Mas como Carranza no era de los hombres que con la expedición de decretos, o con la facultad de dar empleos, o con el privilegio de llevar un título de la más alta jerarquía, consideraba obtener el triunfo, resolvería, como se ha dicho, marchar a Sonora, no obstante que necesitaba viajar por regiones dominadas por el enemigo y a pesar de que la marcha tendría que llevarse a cabo en los días de la canícula y de las tempestades.

Carranza, pues, se movilizó hacia Torreón; conoció y trató a los principales jefes revolucionarios del norte; sufrió una derrota en La Laguna; emprendió el camino hacia Durango y dentro de todo esto, pudo estar seguro de que cada jefe revolucionario llevaba en su pecho una grande ambición de gobierno; porque, en la realidad, cada quien se creía con el derecho de mandar -y mandar es el apetito mayor e insosegado del género humano.

Sin embargo, Carranza pensaba en un ejército obediente y pundonoroso. Quizás en esos días olvidó que el pueblo, cuando se entrega a la violencia, hace capitanes a su admiración y antojo, y así, cada cabeza de grupo quiere dirigir y dominar por sí propio.

El Primer Jefe había idealizado el principio de autoridad. Entre los hombres que llevaban las armas al hombro y los pechos cuajados de cananas; los que arriesgaban la vida en la lucha contra los pelones —y llamaban pelones a los soldados federales, por llevar cortado el cabello al rape— sólo se creía en la libertad, en el odio y la venganza, y no en una constitucionalidad pura y jurídica. Las pasiones humanas vivían a esas horas tan rápido y atropelladas, que sólo seguían el camino de las exaltaciones y violencias.

Grande, muy grande, debió ser el desengaño de Carranza al roce con la realidad revolucionaria. En Durango, donde los hermanos Domingo, Mariano, Andrés y Eduardo Arrieta habían levantado mucha gente advirtió que éstos no podrían dominar a sus propios soldados. La mayoría de los hombres unidos a los Arrieta, a pesar del desinterés de sus jefes, parecían no tener otra finalidad que el ejercicio de los enconos y el avance.

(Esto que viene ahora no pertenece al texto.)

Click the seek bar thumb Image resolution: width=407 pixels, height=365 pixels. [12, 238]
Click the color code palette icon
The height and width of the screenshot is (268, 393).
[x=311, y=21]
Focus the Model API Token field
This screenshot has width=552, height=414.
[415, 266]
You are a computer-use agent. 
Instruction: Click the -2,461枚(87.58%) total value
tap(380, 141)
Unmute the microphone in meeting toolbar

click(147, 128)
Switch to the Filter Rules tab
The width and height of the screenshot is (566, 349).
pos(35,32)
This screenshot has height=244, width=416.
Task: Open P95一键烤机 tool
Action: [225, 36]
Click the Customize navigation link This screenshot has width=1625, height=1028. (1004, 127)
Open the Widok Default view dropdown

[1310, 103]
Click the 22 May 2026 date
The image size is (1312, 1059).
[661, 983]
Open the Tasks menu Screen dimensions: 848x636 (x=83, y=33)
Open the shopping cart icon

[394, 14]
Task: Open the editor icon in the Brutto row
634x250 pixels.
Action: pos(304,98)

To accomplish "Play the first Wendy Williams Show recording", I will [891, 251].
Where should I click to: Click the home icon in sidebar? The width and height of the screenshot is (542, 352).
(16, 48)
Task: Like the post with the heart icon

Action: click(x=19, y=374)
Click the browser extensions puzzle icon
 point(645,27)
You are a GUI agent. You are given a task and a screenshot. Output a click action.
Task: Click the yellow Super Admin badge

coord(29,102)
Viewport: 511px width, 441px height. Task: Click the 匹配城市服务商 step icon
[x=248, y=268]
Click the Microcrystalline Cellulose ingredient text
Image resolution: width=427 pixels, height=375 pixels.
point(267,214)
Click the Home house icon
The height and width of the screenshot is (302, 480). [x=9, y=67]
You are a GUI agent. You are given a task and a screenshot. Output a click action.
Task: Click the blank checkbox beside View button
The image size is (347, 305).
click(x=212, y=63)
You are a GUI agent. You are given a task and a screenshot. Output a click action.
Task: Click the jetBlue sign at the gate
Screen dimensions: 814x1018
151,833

Avance quería decir el logro en la aventura guerrera; pues como tales hombres, carecían de haberes, bastimentos y vestuarios, sus caudillos se veían obligados a hacer incautación de lo necesario para equipar y sustentar a sus partidas.

Tales hombres armados, originados en todas las fuentes de la comunidad mexicana, incomprendidos a la primera vista por Carranza y por la propia patria, gustosa siempre del orden y la paz, harían pensar al Primer Jefe en la vida meramente civil de la República; y esto, con tanta anticipación a la restauración constitucional, que Carranza quiso poner en práctica su pensamiento a partir de Durango, en donde nombró gobernador al ingeniero Pastor Rouaix, quien lejos de ser obedecido fue objeto de las burlas de quienes tenían las armas sobre sus hombros.

Esos sucesos que debieron conturbar el ánimo honorable, recto e idealista de Carranza, pero que provenían de los excesos individuales que siempre se registran en las luchas intestinas, se borraron de la mente del Primer Jefe al llegar éste al estado de Sinaloa donde halló otro tipo de caudillos de la Revolución; otro género de soldado revolucionario.

Además, con la presencia de Carranza en Sinaloa, primero; en Sonora, después, empezó el desarrollo de los principios políticos de la Revolución que abandonaron el campo para nuevos y portentosos acontecimientos que iban a sacudir la República y, sobre todo, el alma de la clase rural de México; pues dentro de la lucha armada iba a crearse el espíritu de gobierno y administración civiles; ahora que con esto mismo se desenvolvería el drama de las pasiones humanas a las cuales conduce la sensibilidad que mueve al individuo hacia la conquista del poder.